### TASK INSTRUCTIONS
Search each line below for "agent", then return the lines where it appears.

------------------------------------

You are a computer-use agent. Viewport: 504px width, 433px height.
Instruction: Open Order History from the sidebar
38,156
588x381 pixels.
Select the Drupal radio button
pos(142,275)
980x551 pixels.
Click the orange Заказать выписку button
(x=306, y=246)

------------------------------------

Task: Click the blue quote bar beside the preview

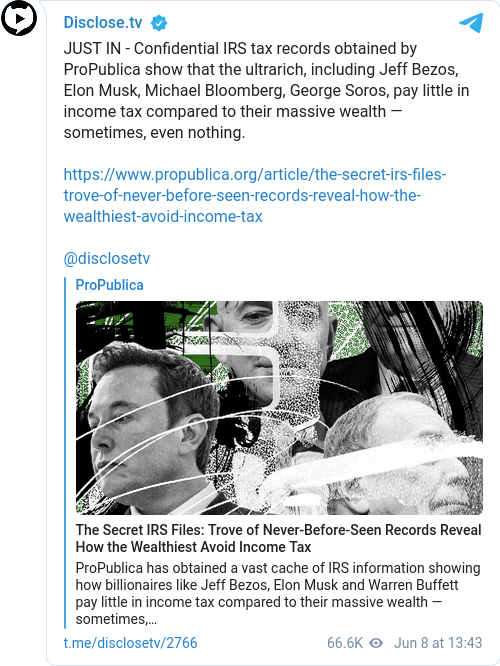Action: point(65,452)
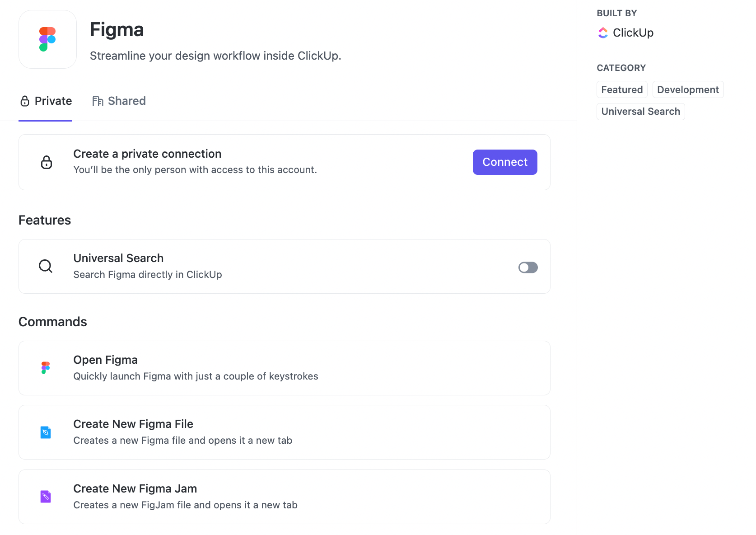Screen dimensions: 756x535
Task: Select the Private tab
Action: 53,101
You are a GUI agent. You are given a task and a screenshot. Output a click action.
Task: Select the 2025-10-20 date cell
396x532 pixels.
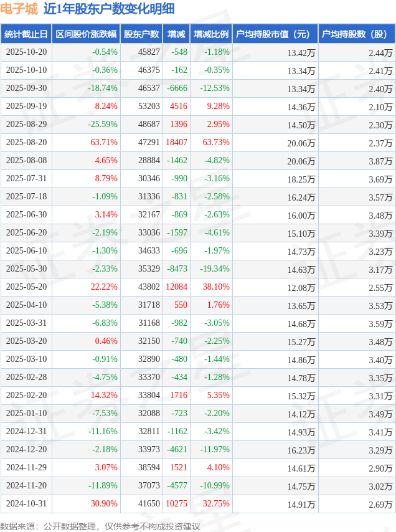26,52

------------------------------------

### RESPONSE FOR THIS EXERCISE
You are a computer-use agent. Viewport: 504px width, 433px height.
You are a GUI agent. You are given a task and a screenshot. Output a click action.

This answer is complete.